Collected data
[Start of section]

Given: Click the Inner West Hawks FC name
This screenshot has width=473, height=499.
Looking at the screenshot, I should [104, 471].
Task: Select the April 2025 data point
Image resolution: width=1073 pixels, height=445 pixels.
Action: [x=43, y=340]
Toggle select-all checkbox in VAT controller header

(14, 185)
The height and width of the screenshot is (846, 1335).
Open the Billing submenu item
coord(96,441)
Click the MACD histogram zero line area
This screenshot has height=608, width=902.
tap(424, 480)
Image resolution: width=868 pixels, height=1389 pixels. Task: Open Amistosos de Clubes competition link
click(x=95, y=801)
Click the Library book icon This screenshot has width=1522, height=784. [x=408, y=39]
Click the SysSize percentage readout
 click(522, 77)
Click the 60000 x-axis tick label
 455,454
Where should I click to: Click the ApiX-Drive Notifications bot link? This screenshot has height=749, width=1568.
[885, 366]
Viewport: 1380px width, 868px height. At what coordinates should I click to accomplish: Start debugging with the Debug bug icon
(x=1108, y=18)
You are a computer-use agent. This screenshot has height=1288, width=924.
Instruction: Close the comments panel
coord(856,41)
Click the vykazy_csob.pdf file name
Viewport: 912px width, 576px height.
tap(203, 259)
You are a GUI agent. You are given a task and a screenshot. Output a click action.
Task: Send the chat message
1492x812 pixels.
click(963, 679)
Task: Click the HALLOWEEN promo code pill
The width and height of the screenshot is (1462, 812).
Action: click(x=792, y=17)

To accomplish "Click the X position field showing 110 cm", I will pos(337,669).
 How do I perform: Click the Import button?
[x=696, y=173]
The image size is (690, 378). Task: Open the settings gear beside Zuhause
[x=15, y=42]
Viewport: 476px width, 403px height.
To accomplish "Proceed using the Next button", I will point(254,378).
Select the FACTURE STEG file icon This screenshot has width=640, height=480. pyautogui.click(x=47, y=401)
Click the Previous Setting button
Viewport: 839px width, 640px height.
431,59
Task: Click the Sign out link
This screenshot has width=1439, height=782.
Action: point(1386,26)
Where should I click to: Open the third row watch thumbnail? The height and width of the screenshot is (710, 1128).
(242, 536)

[End of section]

> _Goal of the exercise_:
Each line of the data is to be written out again exactly.

> _Solution below_:
Given: Click the Inner West Hawks FC name
This screenshot has width=473, height=499.
Looking at the screenshot, I should [104, 471].
Task: Select the April 2025 data point
Image resolution: width=1073 pixels, height=445 pixels.
Action: [x=43, y=340]
Toggle select-all checkbox in VAT controller header

(14, 185)
The height and width of the screenshot is (846, 1335).
Open the Billing submenu item
coord(96,441)
Click the MACD histogram zero line area
This screenshot has height=608, width=902.
tap(424, 480)
Image resolution: width=868 pixels, height=1389 pixels. Task: Open Amistosos de Clubes competition link
click(x=95, y=801)
Click the Library book icon This screenshot has width=1522, height=784. [x=408, y=39]
Click the SysSize percentage readout
 click(522, 77)
Click the 60000 x-axis tick label
 455,454
Where should I click to: Click the ApiX-Drive Notifications bot link? This screenshot has height=749, width=1568.
[885, 366]
Viewport: 1380px width, 868px height. At what coordinates should I click to accomplish: Start debugging with the Debug bug icon
(x=1108, y=18)
You are a computer-use agent. This screenshot has height=1288, width=924.
Instruction: Close the comments panel
coord(856,41)
Click the vykazy_csob.pdf file name
Viewport: 912px width, 576px height.
tap(203, 259)
You are a GUI agent. You are given a task and a screenshot. Output a click action.
Task: Send the chat message
1492x812 pixels.
click(963, 679)
Task: Click the HALLOWEEN promo code pill
The width and height of the screenshot is (1462, 812).
Action: click(x=792, y=17)

To accomplish "Click the X position field showing 110 cm", I will pos(337,669).
 How do I perform: Click the Import button?
[x=696, y=173]
The image size is (690, 378). Task: Open the settings gear beside Zuhause
[x=15, y=42]
Viewport: 476px width, 403px height.
To accomplish "Proceed using the Next button", I will point(254,378).
Select the FACTURE STEG file icon This screenshot has width=640, height=480. pyautogui.click(x=47, y=401)
Click the Previous Setting button
Viewport: 839px width, 640px height.
431,59
Task: Click the Sign out link
This screenshot has width=1439, height=782.
Action: point(1386,26)
Where should I click to: Open the third row watch thumbnail? The height and width of the screenshot is (710, 1128).
(242, 536)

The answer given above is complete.